Sophie from Blackwell’s Bookshop delves into the history of The Picture of Dorian Gray, the nature of sin and what effect it has. All in an attempt to prepare you for what’s in the basement of the Norrington Room.

Oscar Wilde’s first and only novel The Picture of Dorian Gray was published in 1890 and caused quite a stir. Rich in imagery and saturated with witty characters, Dorian is introduced to the reader through a painting that is underway. The artist of this painting, Basil Halward, is having a conversation with his friend Lord Henry Wooton about Dorian and he admits to Harry that Dorian is all his art to him now.
Dorian is presented through these characters to us as beautiful and full of youth; he’s called ‘Adonis’ and ‘Narcissus’. It is a crucial moment in Chapter Two when Dorian enters Basil’s studio and meets the two men. Dorian is struck very quickly with the influence of Harry Wooton. Dorian seems to become aware of his beauty and all that it could do for him with Henry’s guidance. Seized by a fit of passion brought on by a realisation of mortality, Dorian throws himself around and wishes he could remain young while the painting aged. This is the crucial point in the book because it is from here that Dorian begins to change.

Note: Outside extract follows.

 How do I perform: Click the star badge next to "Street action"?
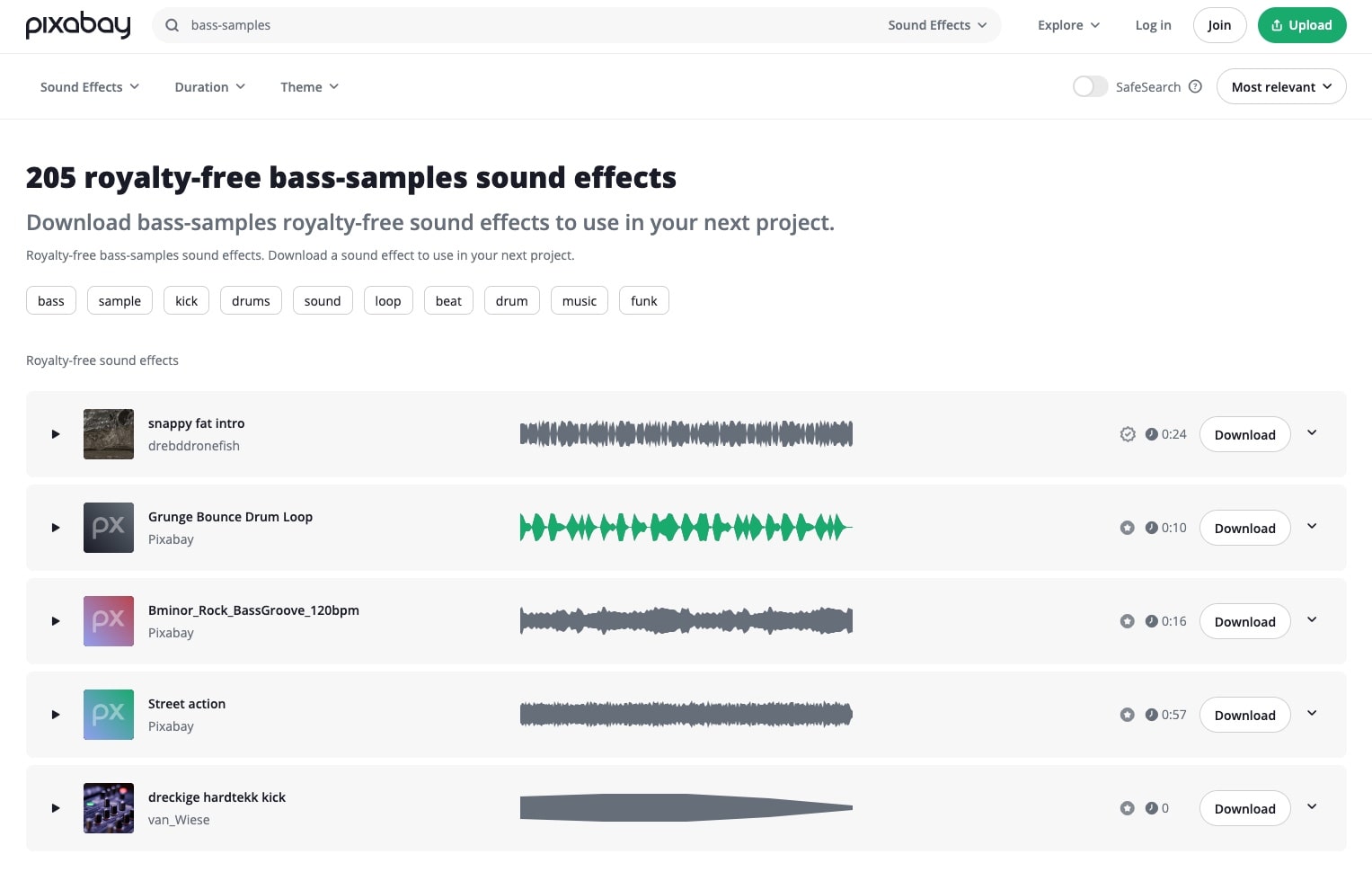pyautogui.click(x=1128, y=715)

After meeting the actress Sibyl Vane and falling in love, very quickly, Dorian is urged by Harry to call off the engagement. We discover Lord Henry’s view on marriage and needless to say it is rather negative. Impressionable man that Dorian is, he takes Henry’s advice and calls it off with Sibyl. Tragically, Sibyl, pregnant with Dorian’s baby, kills herself at this news. Dorian’s first act of sin results in a sneer forming on the paintings surface.

From then on Dorian experiments with all sorts of weird and wonderful pleasures. If you have read the book, you may remember, possibly with a sigh, Chapter Eleven and his shenanigans! From jewels and rich furnishings, opium to cross dressing, Dorian really did try many things. However after all of this debauchery he returns unblemished, not a day older than when the painting was finished. The portrait on the other hand is rotting away in Dorian’s attic, a clearer image of his soul.
The Victorians paid heed to a pseudo science called physiognomy which meant that they believed a person’s moral character could be judged just by looking at that person. So, take Dorian for example, he is fair, beautiful and young. To anyone he comes across, he is taken at face value and believed to be trustworthy and of good moral character. There are only some in the book who are not so convinced and they tend to be older men. Strange that. So, Wilde is doing a really clever thing here by presenting Dorian as someone pure and innocent and then getting away with all kinds of sins. He brings into question the nature of what sin is in the first place and what effect it has.
With all of this said, The Picture of Dorian Gray sounds like it is made for the stage. Don’t you think?